Speaking to founder Jorn Vanysacker, he said that “we founded Henchman with the mission to assist lawyers in excelling in high-value tasks. Specifically, drafting and negotiating complex and bespoke contracts, such as SPAs.”
Fittingly, Betty Blocks founder and CEO, Chris Obdam, delivered a talk on ‘How to Become a Future-Proof Legal Firm’ on the opening day of FLW 5.0.
His SaaS company empowers lawyers to build applications that maximise the power of data, and automate workflows, through an intuitive no-code/low-code platform.
Powered by Reynen Court, a platform to help legal professional maintain cloud-based applications, Betty Blocks is simplifying the adoption of new technology in international law firms.
Hence.AI was founded to empower in-house legal teams to get more value from their relationships with external lawyers.

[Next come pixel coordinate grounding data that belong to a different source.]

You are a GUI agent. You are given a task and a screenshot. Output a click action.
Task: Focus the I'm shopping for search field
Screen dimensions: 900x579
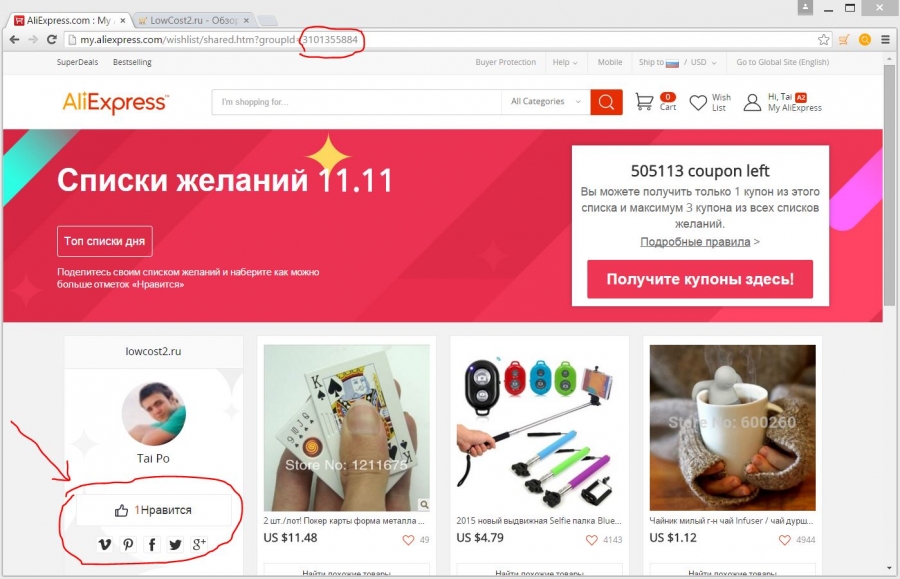[356, 102]
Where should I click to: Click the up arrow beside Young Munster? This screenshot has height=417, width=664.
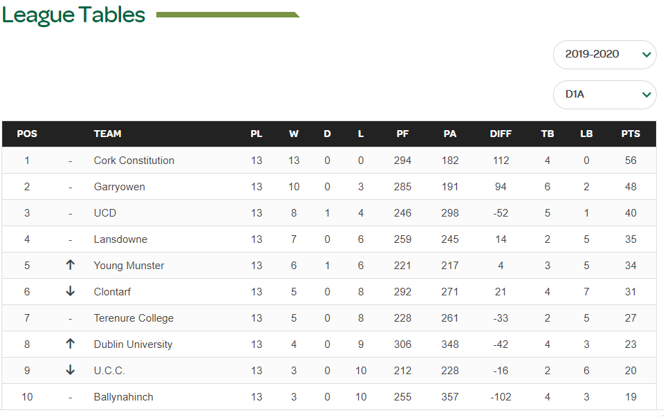(x=70, y=265)
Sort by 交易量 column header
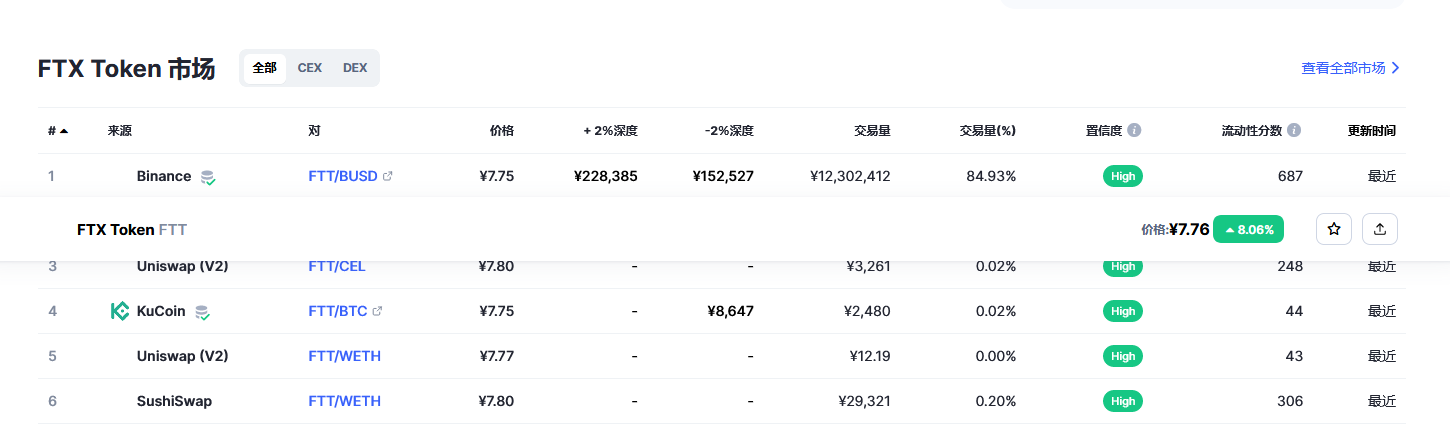The width and height of the screenshot is (1450, 430). [872, 131]
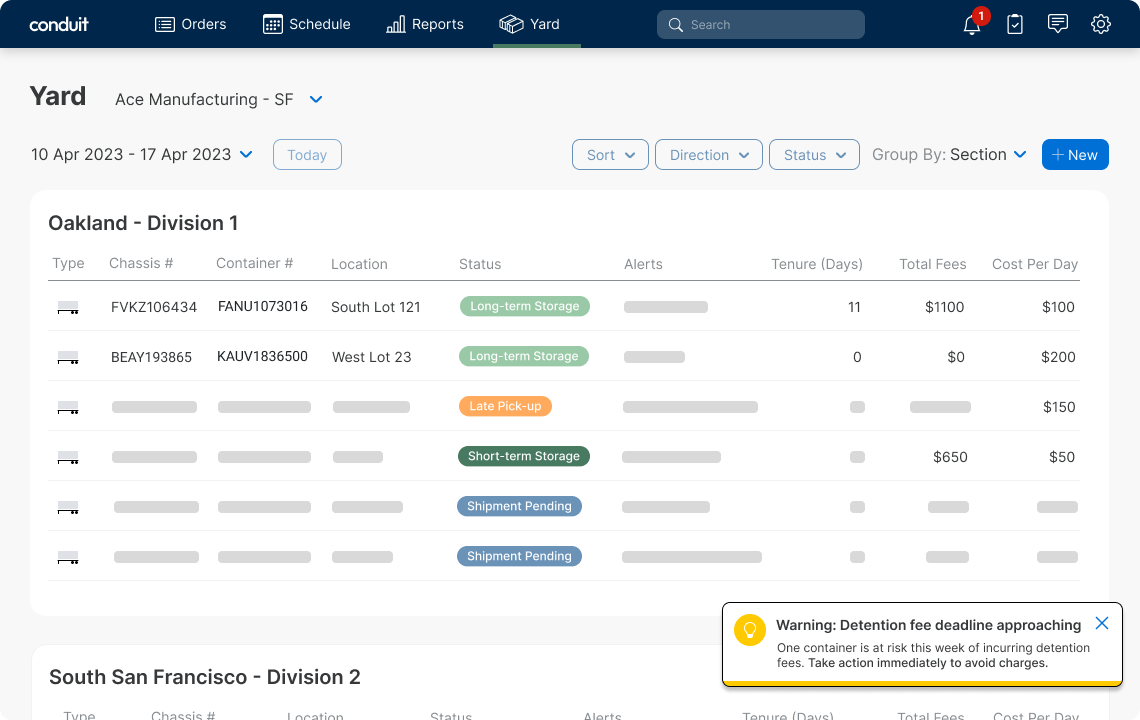Image resolution: width=1140 pixels, height=720 pixels.
Task: Open notifications bell with badge
Action: [x=970, y=24]
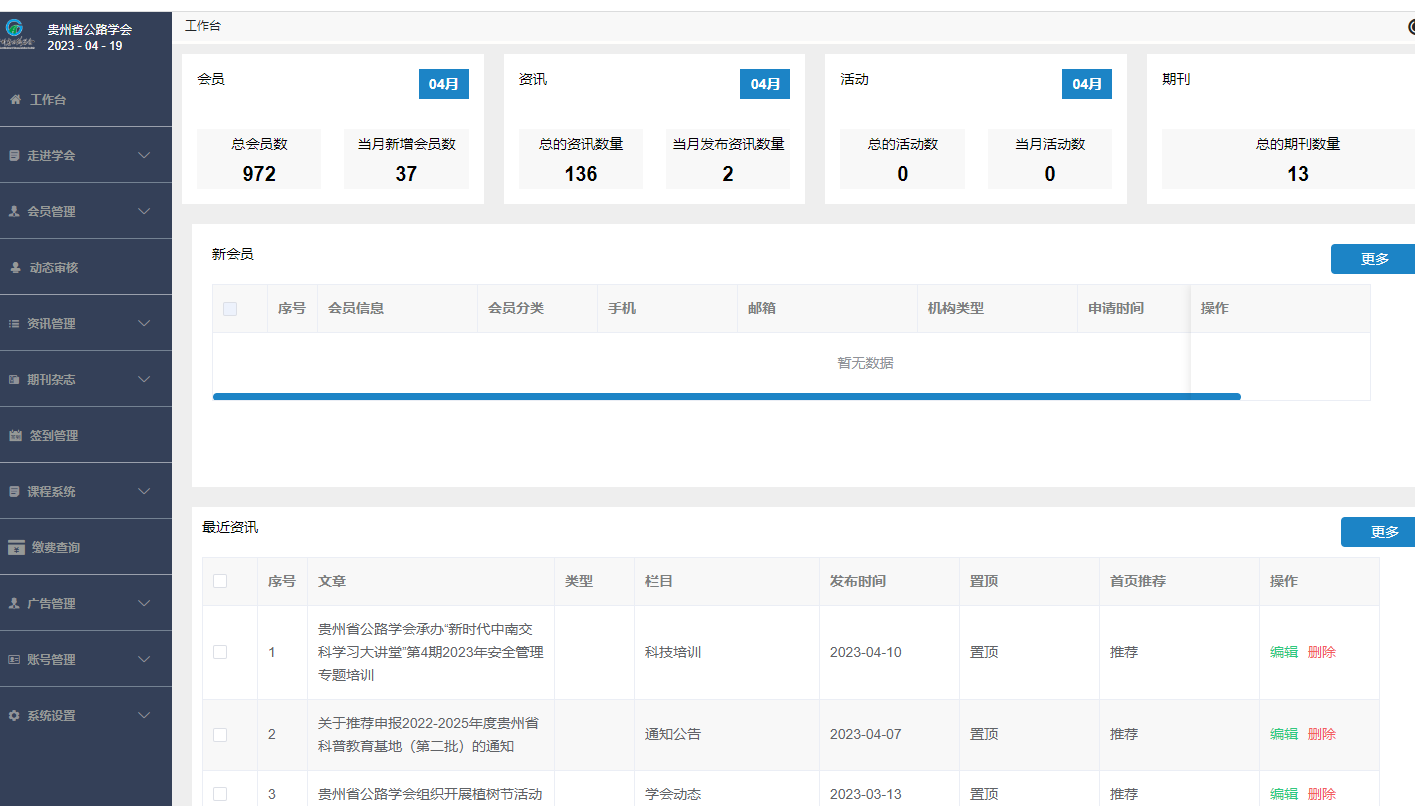Click 更多 button in 新会员 section

[x=1373, y=258]
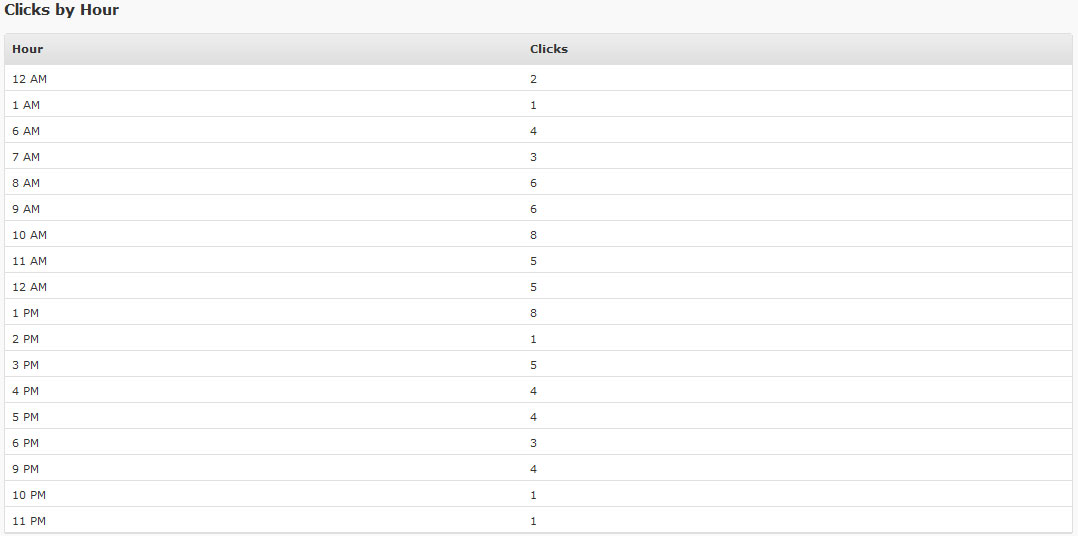Click the Clicks column header
This screenshot has width=1078, height=536.
[x=549, y=49]
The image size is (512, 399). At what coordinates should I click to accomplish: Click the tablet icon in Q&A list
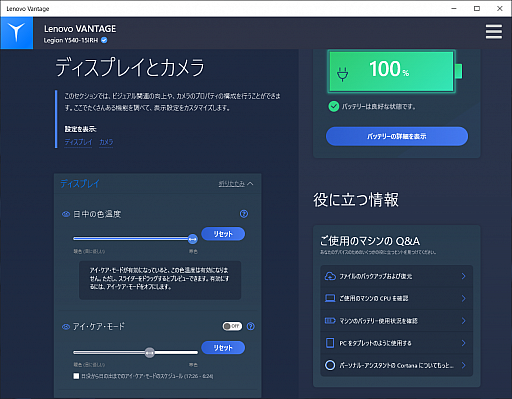(x=330, y=343)
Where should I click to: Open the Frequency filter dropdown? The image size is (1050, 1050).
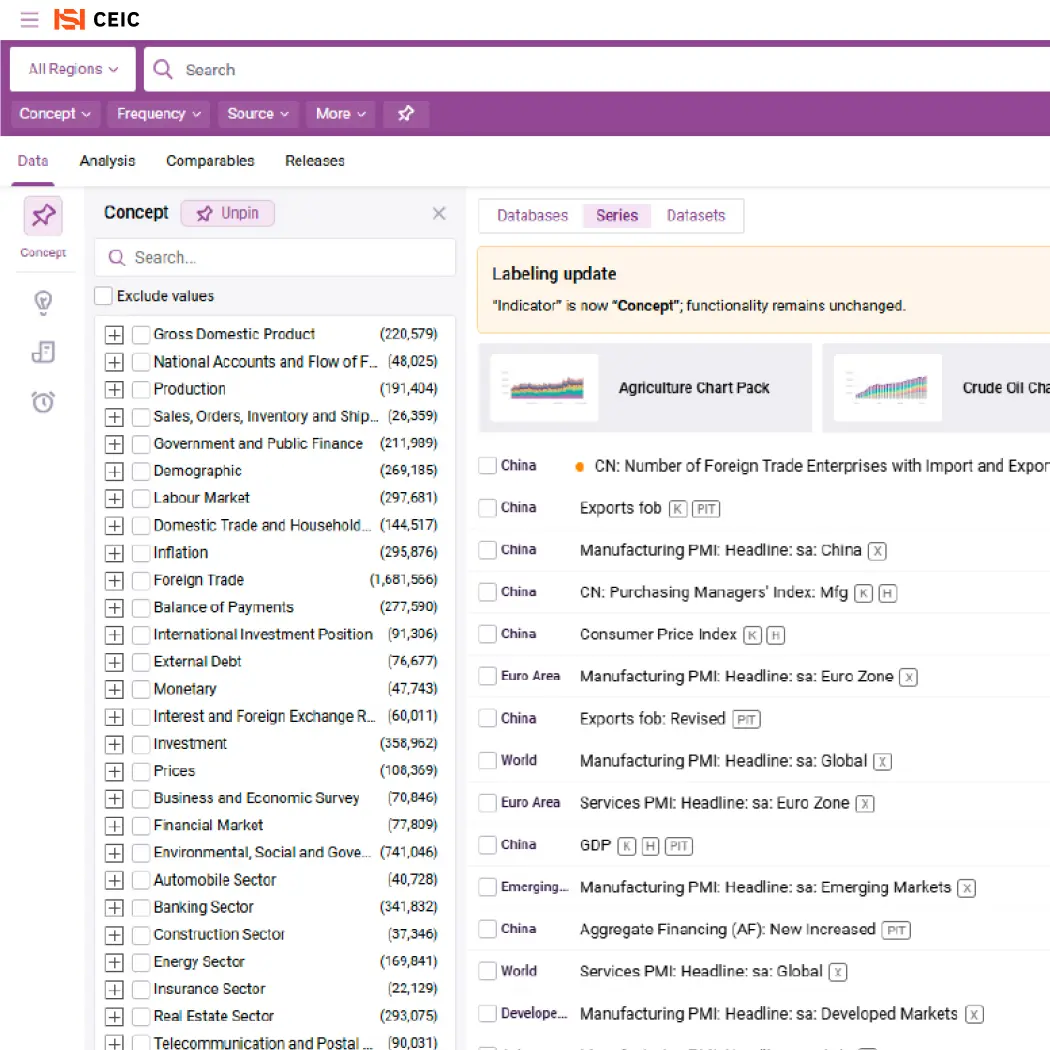pos(158,114)
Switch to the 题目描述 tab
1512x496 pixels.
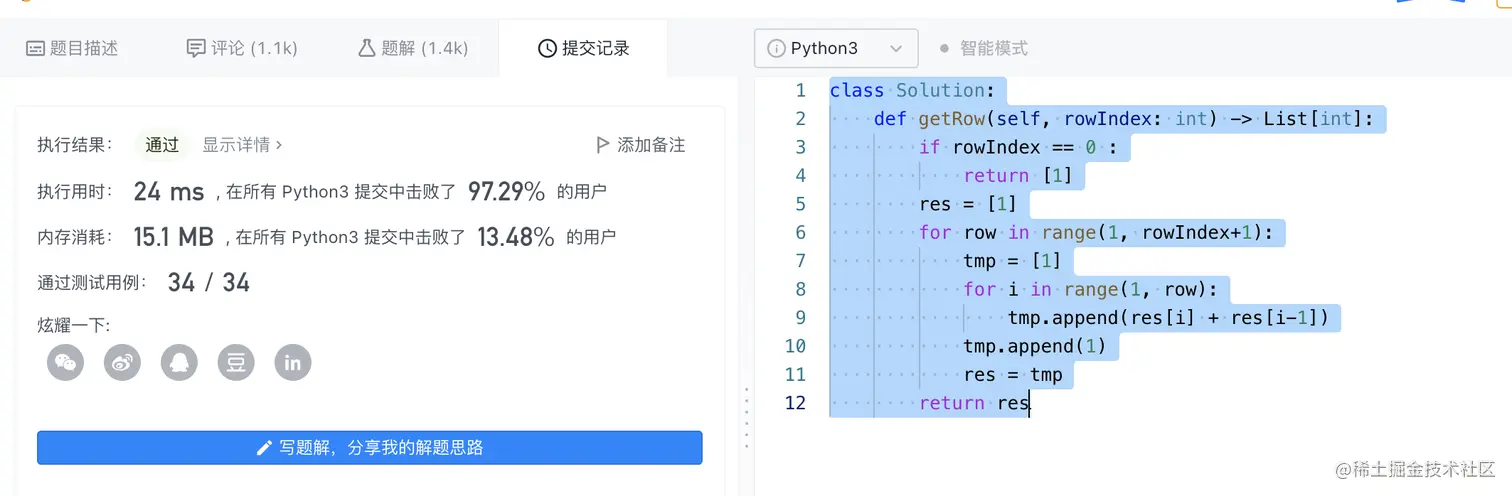click(x=72, y=48)
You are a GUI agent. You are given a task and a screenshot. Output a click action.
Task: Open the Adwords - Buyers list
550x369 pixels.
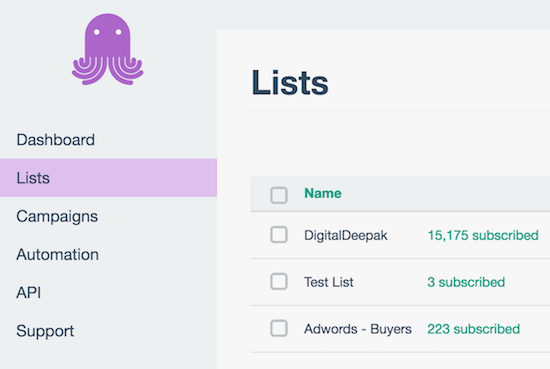(358, 329)
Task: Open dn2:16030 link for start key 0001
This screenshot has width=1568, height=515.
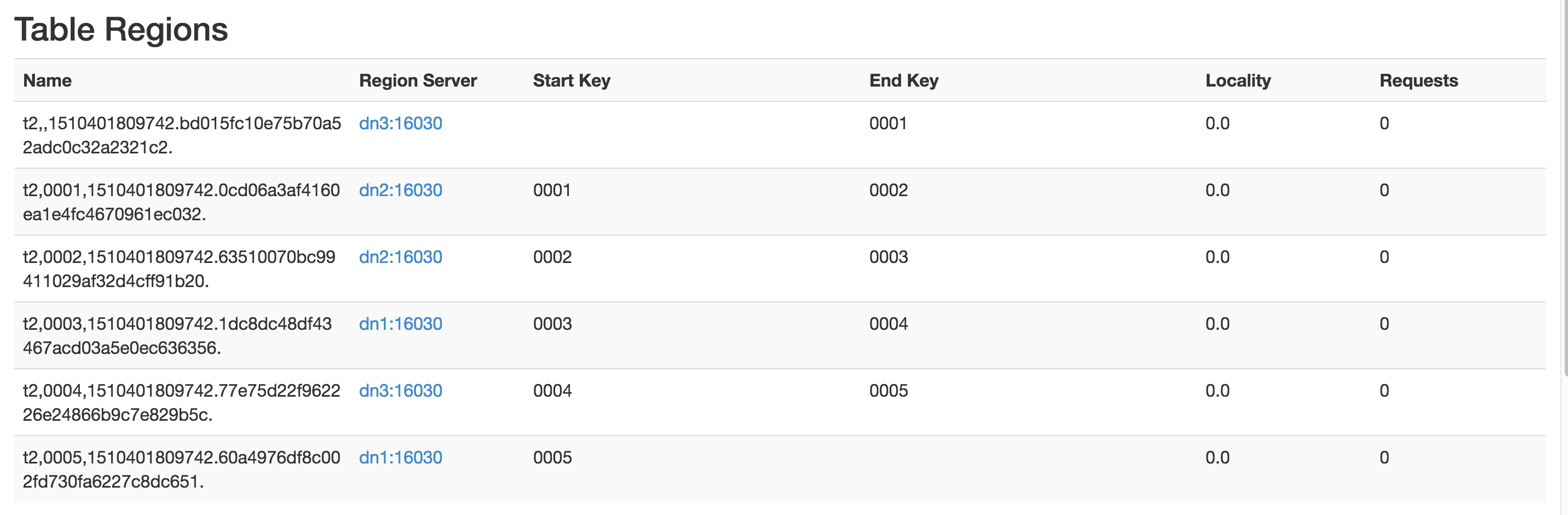Action: [x=400, y=190]
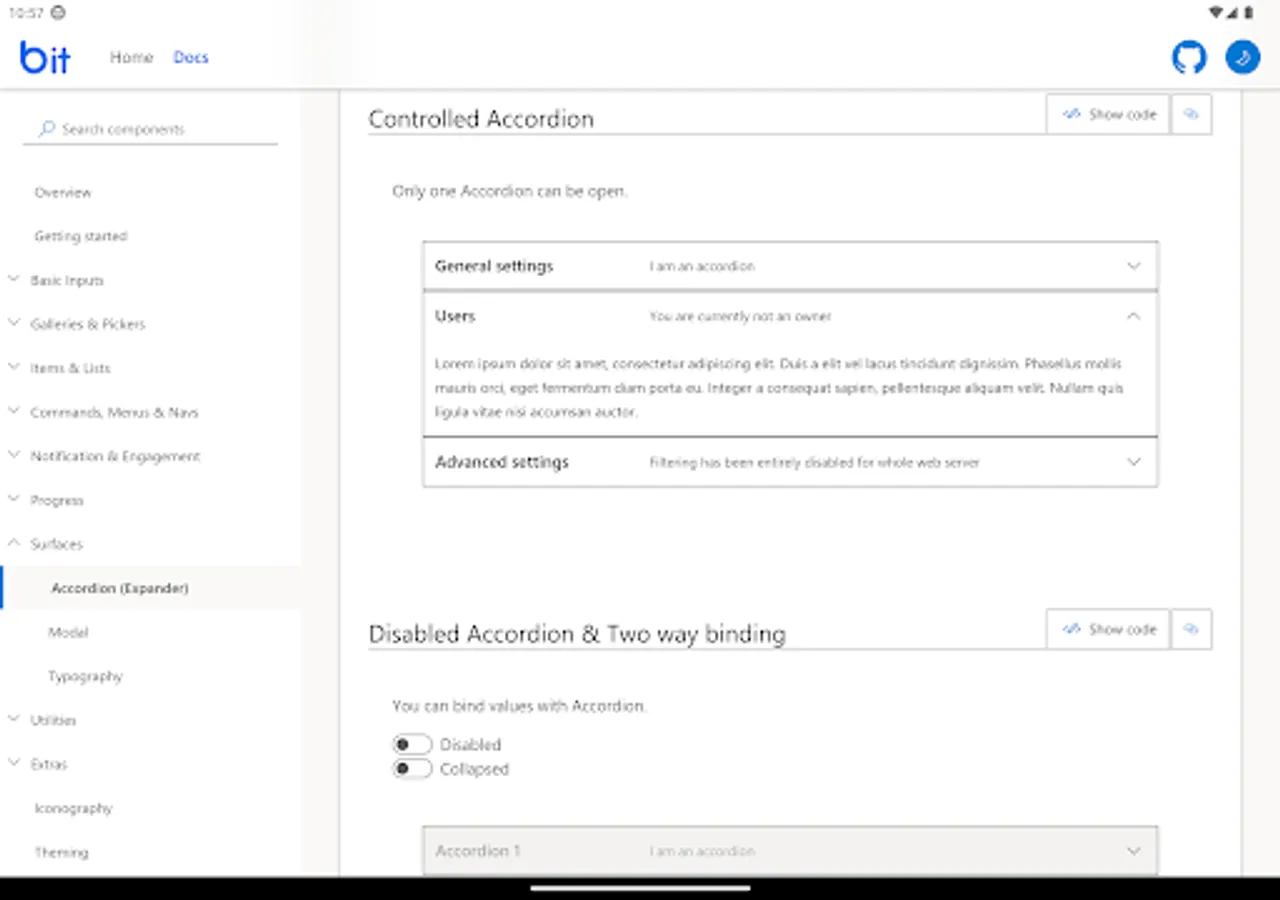This screenshot has height=900, width=1280.
Task: Toggle the Collapsed switch
Action: (x=412, y=768)
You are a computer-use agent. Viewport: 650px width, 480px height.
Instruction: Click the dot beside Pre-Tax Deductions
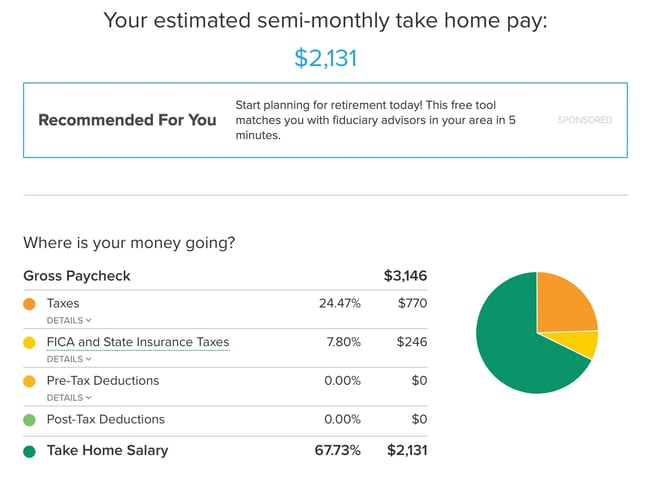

A UK and Rwanda-based startup, Hence are making a relationship intelligence platform that maps associations, allows for real time feedback, and aggregates in house experience.
Delivering a talk on ‘The Geopolitics of Selecting Lawyers’, Hence co-founder Sean West explained how the software can be used by in-house counsel teams to ensure the external counsel they select align with corporate values such as diversity and ESG.
Litigate sells itself on its numbers: in one case study, Litigate software offered 90% time-saving capabilities, rebalancing the work/time relationship.
An AI-powered litigation lifecycle platform, Litigate automates tasks and supercharges data analysis to organise and classify documents in any litigation case. Litigate’s software can quite radically redefine the litigation case management process, enabling lawyers to spend more time on the legal argument, and less time searching through documents and folders.
Reducing the time spent completing manual and administrative tasks means firms can offer a more cost-efficient service to the client in a way that is more meaningful to the lawyer.